Per questa edizione, abbiamo scelto il titolo ‘Un cuore che arde’, un riferimento al brano dei
discepoli di Emmaus che ha guidato il nostro cammino durante il mese missionario. Richiama la forza della testimonianza dei martiri che, come Gesù attraverso la condivisione della Parola e il pane spezzato, con il loro sacrificio accendono una luce e riscaldano i cuori di intere comunità cristiane, ispirando una nuova conversione, dedizione al prossimo e al bene comune”.

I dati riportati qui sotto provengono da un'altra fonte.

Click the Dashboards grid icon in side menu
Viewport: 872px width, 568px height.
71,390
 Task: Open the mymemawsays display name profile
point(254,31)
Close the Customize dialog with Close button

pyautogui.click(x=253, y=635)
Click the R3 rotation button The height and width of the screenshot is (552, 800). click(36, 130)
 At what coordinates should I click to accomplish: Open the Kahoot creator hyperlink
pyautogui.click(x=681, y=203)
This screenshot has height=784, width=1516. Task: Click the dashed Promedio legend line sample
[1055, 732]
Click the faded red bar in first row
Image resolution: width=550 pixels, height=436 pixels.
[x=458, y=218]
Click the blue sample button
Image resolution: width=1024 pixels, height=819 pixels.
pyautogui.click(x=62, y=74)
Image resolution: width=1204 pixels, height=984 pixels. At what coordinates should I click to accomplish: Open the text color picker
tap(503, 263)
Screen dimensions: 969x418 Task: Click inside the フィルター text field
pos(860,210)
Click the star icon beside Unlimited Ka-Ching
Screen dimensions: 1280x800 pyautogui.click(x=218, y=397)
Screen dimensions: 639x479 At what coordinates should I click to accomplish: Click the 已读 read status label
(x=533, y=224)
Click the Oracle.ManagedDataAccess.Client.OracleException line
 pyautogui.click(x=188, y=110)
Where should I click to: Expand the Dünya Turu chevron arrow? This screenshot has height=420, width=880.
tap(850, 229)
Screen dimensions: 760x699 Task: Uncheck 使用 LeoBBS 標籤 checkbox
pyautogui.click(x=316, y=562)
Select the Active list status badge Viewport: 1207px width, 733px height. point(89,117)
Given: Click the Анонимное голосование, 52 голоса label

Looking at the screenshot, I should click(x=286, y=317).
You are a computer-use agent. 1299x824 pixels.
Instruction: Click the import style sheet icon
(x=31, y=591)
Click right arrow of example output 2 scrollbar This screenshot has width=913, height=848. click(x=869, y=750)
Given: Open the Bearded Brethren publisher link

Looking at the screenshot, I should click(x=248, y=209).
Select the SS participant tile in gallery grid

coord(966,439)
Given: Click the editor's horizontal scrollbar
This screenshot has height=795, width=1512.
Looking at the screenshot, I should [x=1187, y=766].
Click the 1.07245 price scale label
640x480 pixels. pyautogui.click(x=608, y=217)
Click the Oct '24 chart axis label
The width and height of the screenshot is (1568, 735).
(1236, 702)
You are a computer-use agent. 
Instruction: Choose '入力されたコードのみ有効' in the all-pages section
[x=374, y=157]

Il titolo di questa Giornata è stato sviluppato in una riflessione del biblista Angelo Fracchia, che ha chiarito la parola ‘martire’: “Martire, nella lingua greca che ci ha regalato questa parola, significa ‘testimone’: in un tribunale, in piazza, con parole, con gesti, con la presenza… Nel linguaggio dei cristiani, però, è ‘testimone/martire’ una persona capace di mostrare quanto sia centrale il suo rapporto con Gesù, al punto da preferirlo addirittura alla propria vita. Detta così, potrebbe sembrarci difficile distinguere i martiri da fanatici integralisti. Proprio per questo vale la pena guardare al primo dei ‘testimoni’ cristiani, su cui l’evangelista Luca, negli Atti degli Apostoli, ci offre molte informazioni. Stefano è il suo nome”.
Raccontando il martirio di Stefano il biblista ha sottolineato che il martire cristiano non cerca ad ogni costo la morte: “Stefano, in realtà, non ha cercato la morte. Quella in qualche modo garantisce che il suo impegno non fosse finto o parziale. Ciò che ha cercato è una vita in rapporto con Gesù, nel dialogo ed attenzione agli altri, senza durezza né ripicche. Incarnando nelle proprie scelte, parole e gesti l’amore del Padre. Chiunque vive in questo modo, si fa testimone/martire accanto e con Stefano. E Gesù”.
L’impegno di mons. Oscar Romero accanto al popolo salvadoregno, in lotta contro un regime elitario indifferente alle condizioni dei più deboli e dei lavoratori, continua tuttora a parlare, richiamando la necessità di una vita cristiana attenta alla preghiera e alla cura dei fratelli e delle sorelle.
Le informazioni raccolte dall’Agenzia Fides rilevano che nel 2023 sono stati uccisi nel mondo 20 missionari: 1 Vescovo, 8 sacerdoti, 2 religiosi non sacerdoti, 1 seminarista, 1 novizio e 7 tra laici e laiche. Rispetto all’anno precedente, si registrano 2 missionari uccisi in più. Secondo la ripartizione continentale, quest’anno il numero più elevato torna ad essere in Africa, dove sono stati uccisi 9 missionari: 5 sacerdoti, 2 religiosi, 1 seminarista, 1 novizio. In America sono stati assassinati 6 missionari: 1 Vescovo, 3 sacerdoti, 2 laiche. In Asia sono morti, uccisi dalla violenza, 4 laici e laiche. Infine in Europa è stato ucciso un missionario laico.